End Days

Sylvia Stein has her own personal Jesus. Seriously: Jesus stays by her side, offers a comforting hand and occasionally fetches Starbucks. If this sounds like the setup for another lazy bashing of evangelical beliefs, that’s not quite right—Sylvia’s goth, atheist teenage daughter gets spiritual advice from physicist Stephen Hawking, who manifests himself when she gets high.
Juilliard grad Laufer’s 2007 play traffics in weighty themes of faith and religion, and she puts some sharp observations into her characters’ mouths. But her compulsion to cut those astringent matters with broad strokes of whimsy—a tendency that seems to have become a common crutch among graduates of the country’s most influential playwriting programs—works against her.
End Days takes place some months after September 11; the new uncertainty has splintered the Stein family. An unwaveringly optimistic misfit teen, whose daily attire is a bedazzled Elvis jumpsuit, insinuates himself into the broken Stein family, putting them on the path to mending. He could be a new archetype: the Magical Nerd-o.

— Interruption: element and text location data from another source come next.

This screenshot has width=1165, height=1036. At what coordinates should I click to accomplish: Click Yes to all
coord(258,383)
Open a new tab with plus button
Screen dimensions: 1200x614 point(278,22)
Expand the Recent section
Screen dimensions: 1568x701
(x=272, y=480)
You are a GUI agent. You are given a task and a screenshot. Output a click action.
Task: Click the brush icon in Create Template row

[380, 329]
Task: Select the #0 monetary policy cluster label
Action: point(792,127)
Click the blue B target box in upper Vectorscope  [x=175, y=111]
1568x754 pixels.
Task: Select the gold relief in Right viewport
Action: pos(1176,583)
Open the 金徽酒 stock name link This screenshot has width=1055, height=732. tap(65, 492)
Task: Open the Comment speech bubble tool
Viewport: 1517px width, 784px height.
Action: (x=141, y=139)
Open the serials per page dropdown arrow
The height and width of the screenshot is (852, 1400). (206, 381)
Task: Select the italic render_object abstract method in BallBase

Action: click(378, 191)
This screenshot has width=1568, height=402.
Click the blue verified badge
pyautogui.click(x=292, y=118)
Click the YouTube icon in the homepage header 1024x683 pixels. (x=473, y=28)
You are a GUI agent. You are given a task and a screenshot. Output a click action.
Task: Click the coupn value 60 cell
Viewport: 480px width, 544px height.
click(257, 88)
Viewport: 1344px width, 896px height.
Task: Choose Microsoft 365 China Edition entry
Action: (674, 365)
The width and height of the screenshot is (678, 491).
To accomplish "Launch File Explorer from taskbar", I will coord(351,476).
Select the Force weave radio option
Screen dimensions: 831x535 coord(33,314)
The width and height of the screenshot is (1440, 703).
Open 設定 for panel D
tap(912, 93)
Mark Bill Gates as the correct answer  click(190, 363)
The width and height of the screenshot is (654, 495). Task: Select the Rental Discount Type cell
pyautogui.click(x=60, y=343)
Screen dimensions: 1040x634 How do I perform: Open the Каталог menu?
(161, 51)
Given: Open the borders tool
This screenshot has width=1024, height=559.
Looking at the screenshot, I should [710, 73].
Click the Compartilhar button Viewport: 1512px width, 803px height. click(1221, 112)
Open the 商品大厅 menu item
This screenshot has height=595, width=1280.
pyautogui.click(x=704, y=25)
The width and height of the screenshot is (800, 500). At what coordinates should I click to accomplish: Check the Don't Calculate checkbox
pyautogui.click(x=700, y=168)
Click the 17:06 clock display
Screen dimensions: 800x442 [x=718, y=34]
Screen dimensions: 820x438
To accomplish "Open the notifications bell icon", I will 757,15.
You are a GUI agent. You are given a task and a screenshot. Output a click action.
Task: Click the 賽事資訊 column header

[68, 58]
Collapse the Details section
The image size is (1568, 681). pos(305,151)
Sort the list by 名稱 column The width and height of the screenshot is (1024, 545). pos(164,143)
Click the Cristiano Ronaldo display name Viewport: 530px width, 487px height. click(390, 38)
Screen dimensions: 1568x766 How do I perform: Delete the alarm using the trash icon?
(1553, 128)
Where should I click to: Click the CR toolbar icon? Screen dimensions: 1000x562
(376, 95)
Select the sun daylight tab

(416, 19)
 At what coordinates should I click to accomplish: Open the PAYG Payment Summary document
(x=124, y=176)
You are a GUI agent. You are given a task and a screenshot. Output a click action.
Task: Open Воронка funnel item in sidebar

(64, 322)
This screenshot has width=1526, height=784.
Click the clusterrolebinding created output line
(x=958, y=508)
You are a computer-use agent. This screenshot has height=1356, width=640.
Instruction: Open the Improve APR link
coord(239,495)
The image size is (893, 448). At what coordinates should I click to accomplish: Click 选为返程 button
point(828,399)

On an unnervingly raked stage (designer Andre LaSalle literalizing the Steins’ collective vertigo), Murray’s talented cast injects color into Laufer’s work; Laura T. Fisher’s shaded intonations of “thank you, Jesus” are tiny gifts. But Laufer’s characters are written too cartoonishly to truly connect; all we hear is the author’s voice. That won’t make believers out of us.